Please retype the items from the very first line down through the line containing "Action: click(x=210, y=485)", including that line.

Text and element pointing records
________

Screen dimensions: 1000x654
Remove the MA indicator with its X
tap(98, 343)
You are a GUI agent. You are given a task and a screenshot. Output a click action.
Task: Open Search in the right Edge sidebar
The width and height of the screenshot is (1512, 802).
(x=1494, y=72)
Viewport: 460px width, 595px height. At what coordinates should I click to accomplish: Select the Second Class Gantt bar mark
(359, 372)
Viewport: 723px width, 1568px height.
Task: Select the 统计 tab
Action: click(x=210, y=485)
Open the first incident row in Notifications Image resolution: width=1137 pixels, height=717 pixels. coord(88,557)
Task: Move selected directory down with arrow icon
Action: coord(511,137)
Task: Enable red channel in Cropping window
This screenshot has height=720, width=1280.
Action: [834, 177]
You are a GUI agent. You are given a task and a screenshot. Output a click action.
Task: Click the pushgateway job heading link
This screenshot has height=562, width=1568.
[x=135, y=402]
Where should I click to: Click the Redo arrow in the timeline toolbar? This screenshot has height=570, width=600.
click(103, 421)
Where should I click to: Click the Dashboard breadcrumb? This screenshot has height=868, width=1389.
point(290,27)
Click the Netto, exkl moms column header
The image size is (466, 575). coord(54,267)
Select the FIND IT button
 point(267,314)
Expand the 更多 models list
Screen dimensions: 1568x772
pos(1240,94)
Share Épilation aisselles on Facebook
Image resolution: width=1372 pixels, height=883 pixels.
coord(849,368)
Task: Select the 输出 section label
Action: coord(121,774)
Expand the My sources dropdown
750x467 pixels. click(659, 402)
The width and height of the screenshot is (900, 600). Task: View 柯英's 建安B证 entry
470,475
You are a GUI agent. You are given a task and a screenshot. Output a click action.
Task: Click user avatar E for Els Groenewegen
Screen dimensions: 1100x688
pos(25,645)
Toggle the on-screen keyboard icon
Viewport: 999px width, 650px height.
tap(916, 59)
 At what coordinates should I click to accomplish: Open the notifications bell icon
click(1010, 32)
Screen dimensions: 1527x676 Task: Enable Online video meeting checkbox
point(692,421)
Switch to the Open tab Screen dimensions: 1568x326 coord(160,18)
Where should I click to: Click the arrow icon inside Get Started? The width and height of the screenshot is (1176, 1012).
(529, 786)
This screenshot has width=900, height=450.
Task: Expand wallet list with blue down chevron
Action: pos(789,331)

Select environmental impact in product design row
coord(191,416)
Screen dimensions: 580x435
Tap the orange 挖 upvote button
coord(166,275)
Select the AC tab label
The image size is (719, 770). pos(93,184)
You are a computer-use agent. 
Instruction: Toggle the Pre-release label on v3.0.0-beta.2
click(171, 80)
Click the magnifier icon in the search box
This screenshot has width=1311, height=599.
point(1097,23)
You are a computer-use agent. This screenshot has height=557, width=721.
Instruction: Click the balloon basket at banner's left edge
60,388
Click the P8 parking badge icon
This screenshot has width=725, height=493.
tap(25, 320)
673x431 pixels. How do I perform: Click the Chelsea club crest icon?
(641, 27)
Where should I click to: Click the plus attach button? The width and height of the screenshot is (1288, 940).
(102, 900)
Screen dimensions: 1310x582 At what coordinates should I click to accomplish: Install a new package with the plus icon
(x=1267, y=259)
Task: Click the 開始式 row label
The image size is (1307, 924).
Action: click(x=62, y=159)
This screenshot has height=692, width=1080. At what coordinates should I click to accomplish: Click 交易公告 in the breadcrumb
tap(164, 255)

________

> _Written solution_:
Screen dimensions: 1000x654
Remove the MA indicator with its X
tap(98, 343)
You are a GUI agent. You are given a task and a screenshot. Output a click action.
Task: Open Search in the right Edge sidebar
The width and height of the screenshot is (1512, 802).
(x=1494, y=72)
Viewport: 460px width, 595px height. At what coordinates should I click to accomplish: Select the Second Class Gantt bar mark
(359, 372)
Viewport: 723px width, 1568px height.
Task: Select the 统计 tab
Action: click(x=210, y=485)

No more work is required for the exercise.